Pada tahun 1944-1945 PG Demakijo pernah digunakan sebagai kamp internir (tahanan) untuk orang-orang Belanda. Menjelang Agresi Militer Belanda II (1948) PG Demakijo pernah pula dijadikan sebagai pabrik senjata oleh para pejuang RI. Pada saat Agresi Militer Belanda, PG Demakijo kemudian dibumihanguskan oleh para pejuang agar bangunan ini tidak digunakan sebagai markas militer Belanda.

Setelah peristiwa-peristiwa di atas, bisa dikatakan kompleks PG Demakijo tidak meninggalkan sisa bangunan apa pun. Pada bekas lahan pabrik tersebut kemudian menjadi Markas Kompi Senapan C 403. Begitupun areal bekas rumah dinas pejabat/karyawan pabrik.

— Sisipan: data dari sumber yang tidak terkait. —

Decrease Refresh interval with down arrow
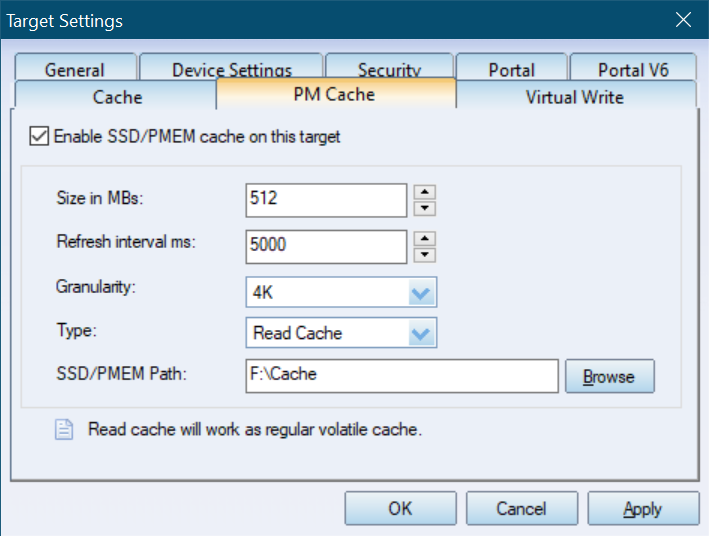 pos(425,255)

Berdasarkan data dalam buku “Suikerkultuur: Jogja yang Hilang”, yang disusun oleh Hermanu dan diterbitkan oleh Bentara Budaya Yogyakarta (2018), di kawasan PG Demakijo juga pernah didirikan rumah sakit pembantu (hulphospitaal). Rumah sakit tersebut dibuka pada tahun 1925 dengan biaya operasional yang ditanggung oleh PG Demakijo dan PG Rewulu. Rumah sakit itu ditutup akibat krisis ekonomi global, dan pada tahun 1935 diambil alih oleh Zendingziekenhuis Petronela (Rumah Sakit Bethesda).